GIUSTIZIA


Un preoccupante aumento delle segnalazioni relative a difficoltà con i propri legali del 15% rispetto allo scorso anno, soprattutto relative a richiesta di informazioni circa la correttezza dell’operato del proprio avvocato, in particolare rispetto alle parcelle richieste.  Ancora rispetto al passato anno, aumento delle segnalazioni provenienti dalle regioni del nord del nostro Paese. Così come aumenta la richiesta di informazioni relative al gratuito patrocinio, che mette in luce una scarsa propensione da parte dei legali nel fornire indicazioni su questa opportunità.

Questi alcuni dei principali dati contenuti nel Quaderno “Sette diritti per una nuova giustizia”, presentato oggi nel corso dell’omonimo convegno promosso da Giustizia per i diritti-Cittadinanzattiva, con il  patrocinio del Parlamento Europeo, della Rappresentanza Italiana della Commissione Europea, della Camera dei Deputati, del Ministero del Lavoro e delle Politiche Sociali ed è inserita nell’ Anno Europeo del Volontariato.
“Le tante analisi disponibili sullo stato della giustizia, per quanto di ottima qualità, hanno comunque il limite di essere realizzate dall’interno, e non mettono al centro il cittadino. E’ per questo motivo che, nel mese di ottobre, concluderemo in 9 Tribunali l’Analisi civica del servizio giustizia, perché vogliamo unire ai dati esistenti una fotografia ottenuta grazie al coinvolgimento diretto dei cittadini. Per la prima volta, insomma, i cittadini entrano nelle strutture giudiziarie non come testimoni, imputati o parte lesa, ma come valutatori. I dati emersi da questa analisi saranno resi noti in occasione dell’apertura dell’Anno Giudiziario”.  

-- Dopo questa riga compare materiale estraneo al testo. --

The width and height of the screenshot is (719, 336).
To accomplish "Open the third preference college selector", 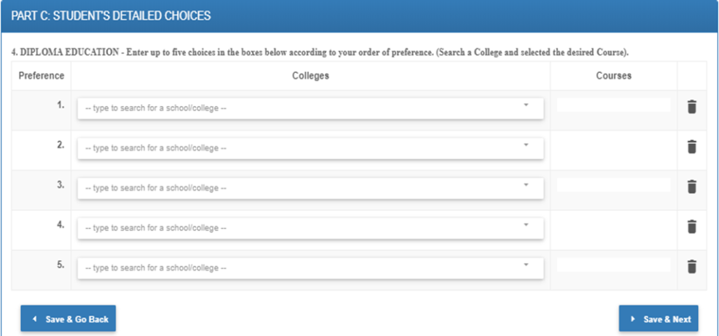I will [x=310, y=188].
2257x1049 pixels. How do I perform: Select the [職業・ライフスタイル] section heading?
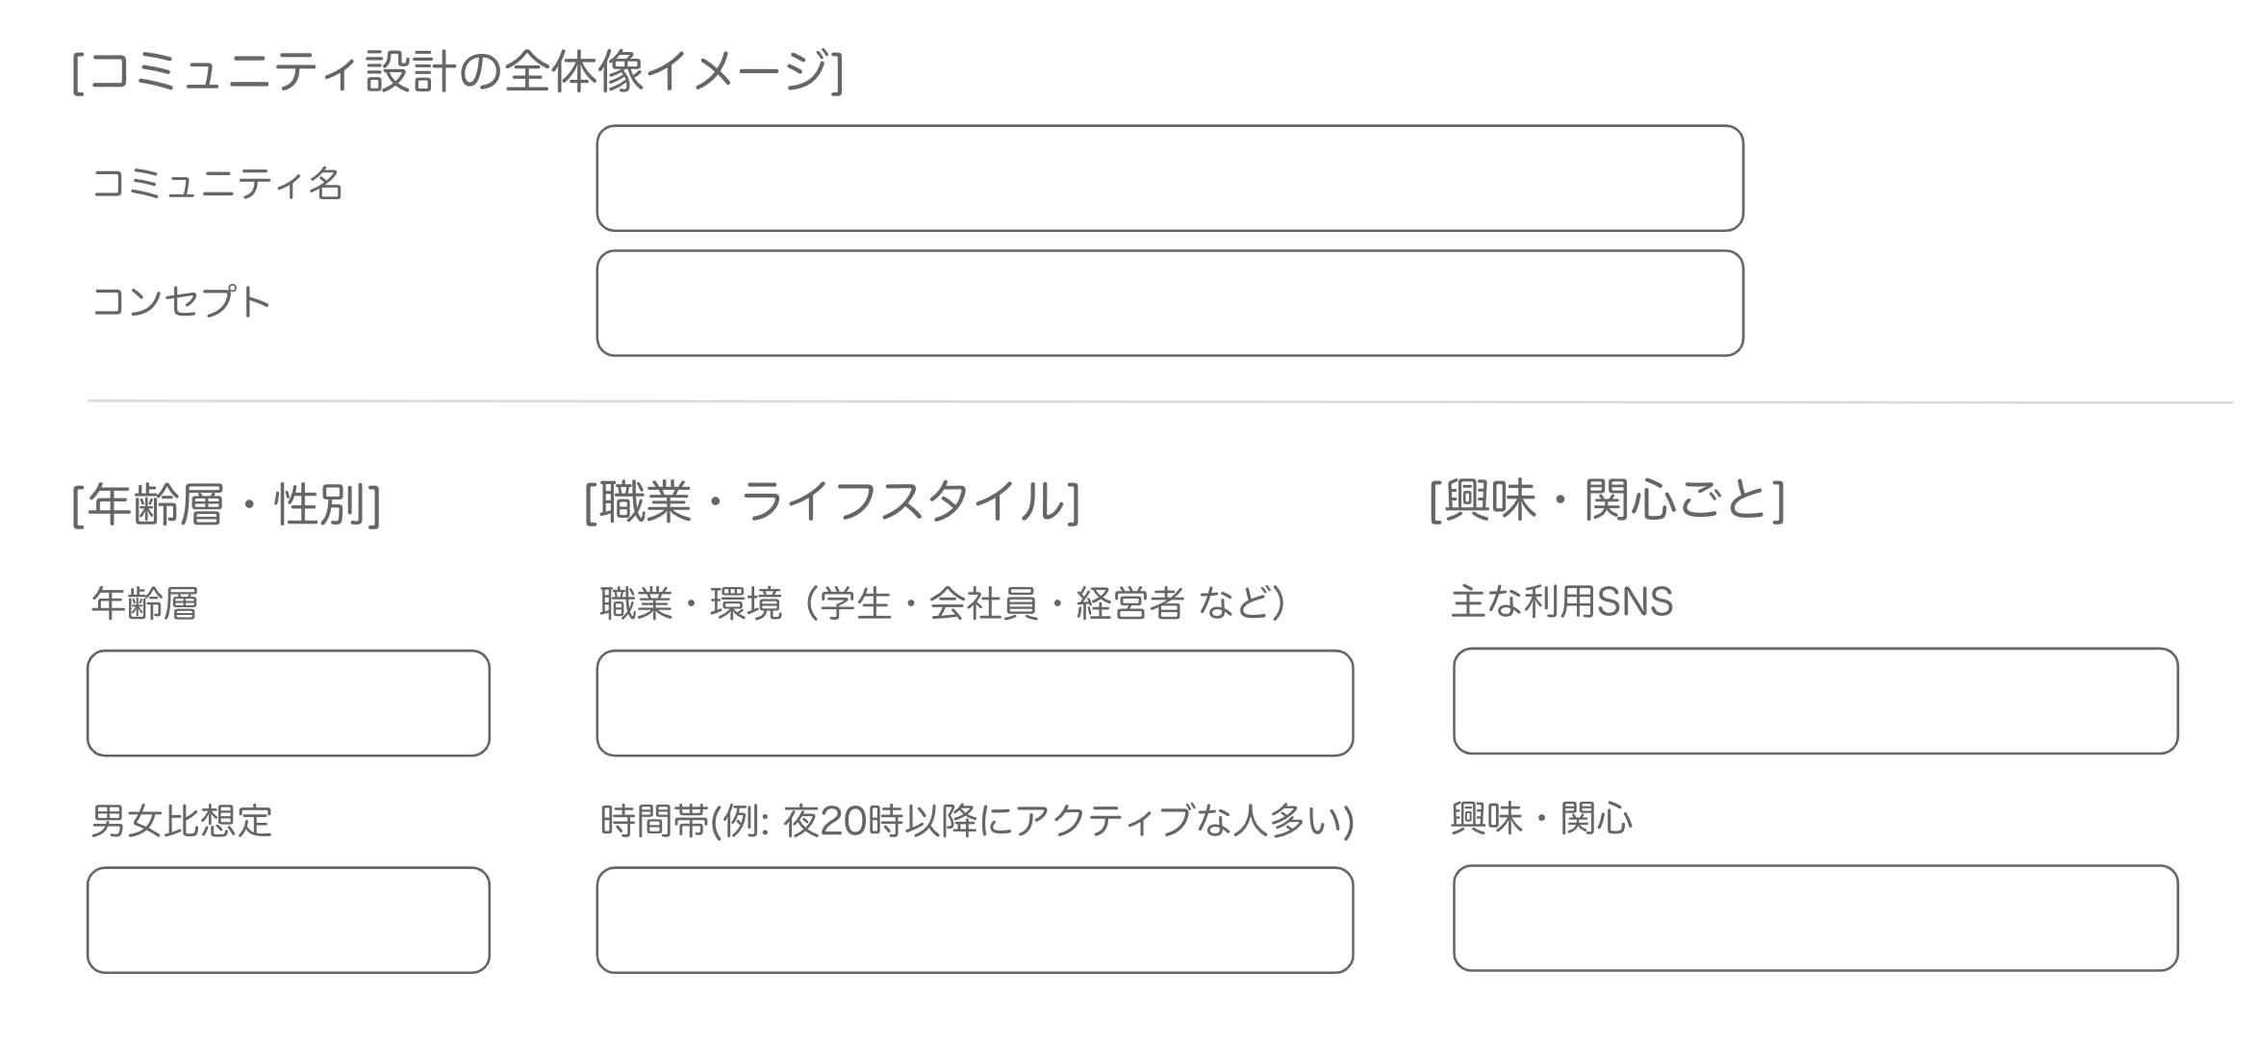(832, 501)
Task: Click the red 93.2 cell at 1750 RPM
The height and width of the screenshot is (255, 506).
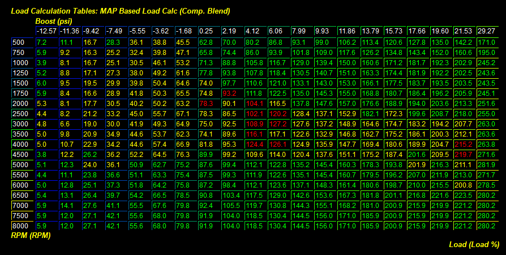Action: [x=230, y=93]
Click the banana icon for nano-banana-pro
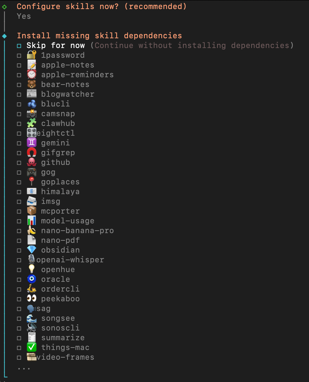This screenshot has height=382, width=309. 31,231
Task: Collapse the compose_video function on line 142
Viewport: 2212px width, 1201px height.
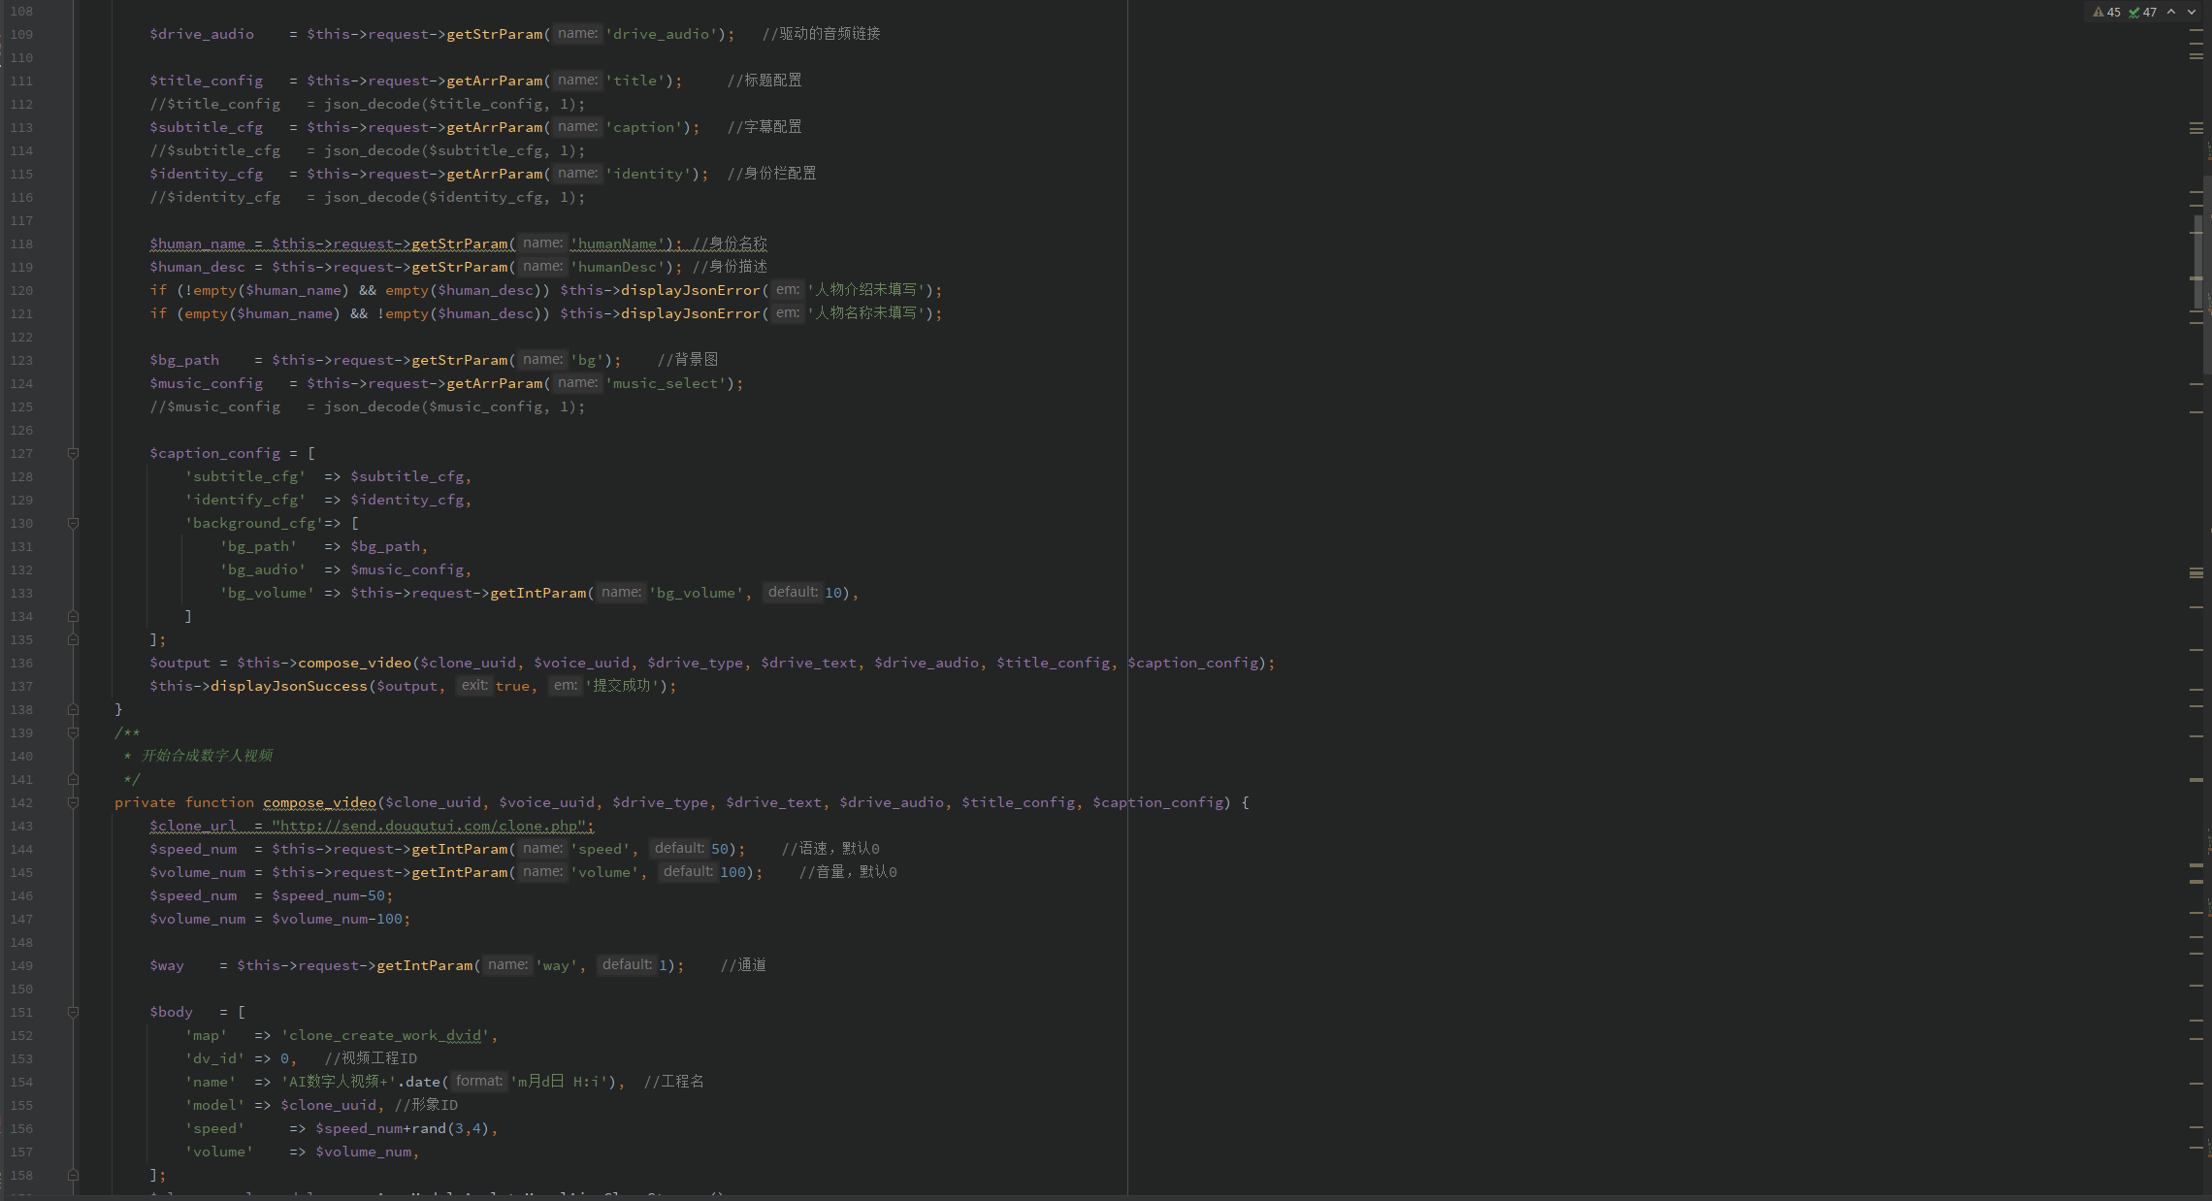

Queste le dichiarazioni di Mimma Modica Alberti, coordinatrice nazionale di Giustizia per i diritti-Cittadinanzattiva, all’apertura del convegno in corso oggi a Roma, dal titolo “Sette diritti per una nuova giustizia”, e che continuerà nel pomeriggio con una sessione interamente dedicata alla mediazione in ambito sanitario. 

La mattinata è stata aperta dalla presentazione dei dati  relativi alle segnalazioni dei cittadini al Pit Giustizia, il servizio di consulenza e tutela in ambito giudiziario realizzato da Cittadinanzattiva.
I cittadini però chiedono in generale informaizoni circa le proprie cause e su come accedere alla giustizia, nell’assenza totale o quasi di informazioni o enorme difficoltà ad ottenerle dai Tribunali, in cui sono quasi inesistenti gli URP, nonostante la legge che ne prevede l’istituzione sia vigente da molti anni. Proprio su questo punto, cioè sull’insediamento degli Uffici per le Relazioni con il Pubblico una analisi condotta da Giustizia per i diritti sul progetto “Best practice nel settore giustizia”, nato nel 2008 da un accordo tra il Ministero della Giustizia, il Dipartimento per la Funzione Pubblica, il Ministero del Lavoro e le Regioni italiane, per migliorare la qualità del servizio di alcuni uffici giudiziari e all’attivazione degli URP, ha evidenziato come siano stati investiti, facendo riferimento a quelli attinti dai Fondi Strutturali Europei,  oltre 40 milioni di Euro solo nei Tribunali, prevalentemente proprio per la creazione degli URP. Che, nonostante tutto, e al netto di alcuni esempi di punta, stentano ancora a decollare se non a nascere.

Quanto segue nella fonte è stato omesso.